Keputusannya memilih Golkar juga didasari refleksi politik panjang. Ia pernah berbeda pandangan dengan sebagian besar teman sejawatnya di KAMMI, ketika mendukung Jokowi pada Pilpres 2019. Saat mayoritas alumni lebih condong ke kubu Prabowo, ia tetap pada keyakinannya. Bagi dia, pilihan politik bukan urusan akidah, tapi soal ijtihad. Ia menyebut istilah “siyasah syar’iyyah”, bahwa setiap keputusan politik adalah hasil olah pikir dan pembacaan konteks, bukan hukum absolut yang membelah langit dan bumi.
Dalam perjalanannya, ia juga menolak pembacaan politik yang hitam-putih. Ia pernah mengalami bagaimana para seniornya di Makassar justru mendukung calon gubernur yang bukan petahana, Syahrul Yasin Limpo, yang kala itu dinilai memiliki isu negatif dalam keislaman.

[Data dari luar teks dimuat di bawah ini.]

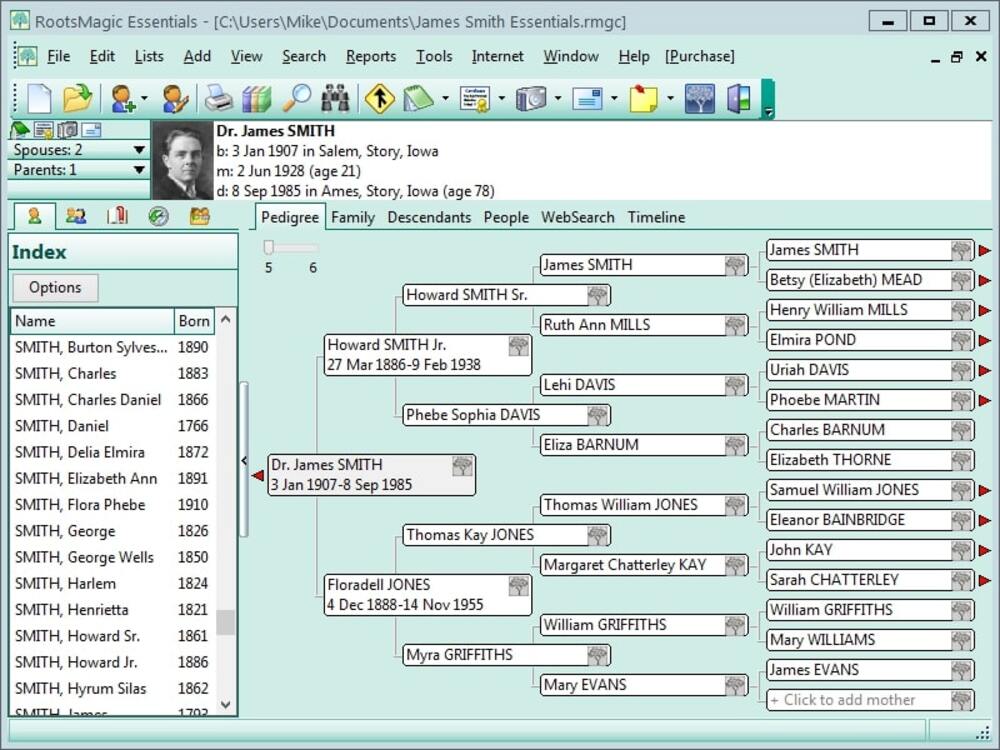1000x750 pixels.
Task: Select SMITH, Flora Phebe in the index list
Action: (x=80, y=505)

Padahal mayoritas organisasi Cipayung dan ormas Islam memilih mendukung petahana. Tapi seniornya berani mengambil langkah berbeda, dan ketika Syahrul menang, KAMMI menjadi simbol rekonsiliasi dan jembatan bagi kekuatan Islam di pemerintahan. Dari sana, ia belajar bahwa berpolitik butuh keberanian membaca arah angin dan mengambil risiko yang tidak populer.
Kini, ketika ia menapakkan kaki di Partai Golkar, ia membawa warisan dari PII, KAMMI, dan sejarah panjang aktivisme mahasiswa. Ia percaya, Golkar adalah partai yang matang, punya infrastruktur kuat, dan mampu menampung ide-ide besar tentang kebangsaan, kebijakan publik, serta pemberdayaan masyarakat.

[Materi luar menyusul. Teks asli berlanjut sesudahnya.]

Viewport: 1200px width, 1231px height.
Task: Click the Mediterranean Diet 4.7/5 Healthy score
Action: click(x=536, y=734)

Ia juga menyadari bahwa terlalu lama organisasi-organisasi mahasiswa Islam terjebak dalam satu-dua partai politik saja. Ia ingin membuktikan bahwa kader-kader terbaik dari KAMI dan PII bisa berkiprah di partai lain, termasuk Golkar. Dalam benaknya, keberanian memasuki partai kuning bukanlah pengkhianatan, melainkan penguatan jalan perjuangan.
“Sudah saatnya kita berdamai dengan sejarah. Sudah waktunya fobia Orde Baru itu kita akhiri. Golkar kini adalah rumah yang bisa diwarnai, bukan dikutuki,”tuturnya.
Ketika ditanya apa harapannya terhadap Golkar, ia menjawab tegas: “Saya ingin Golkar menjadi partai yang membuka ruang bagi aktivis muda. Jangan hanya dipakai untuk elektoral, tapi juga dipupuk untuk jadi pemikir kebangsaan. Golkar harus punya ruang kaderisasi yang hidup.”
Bersama tokoh-tokoh muda eks organisasi Cipayung, ia melihat ada ruang untuk menghidupkan kembali semangat gerakan dalam kanal politik yang nyata. Baginya, kerja politik bukan tentang akumulasi kekuasaan, tapi tentang regenerasi gagasan dan distribusi pengaruh. Maka ia masuk, bukan untuk menjadi penumpang diam, tapi menjadi bagian dari penulis sejarah baru.
Dan seperti air laut yang mengajarinya keteguhan sejak kecil, ia kini melangkah dalam samudra politik nasional dengan tenang, namun tak pernah kehilangan arah. Ia tahu: siapa yang pernah mencintai kampung halaman dengan jujur, tidak akan khianat pada cita-cita republik (RED).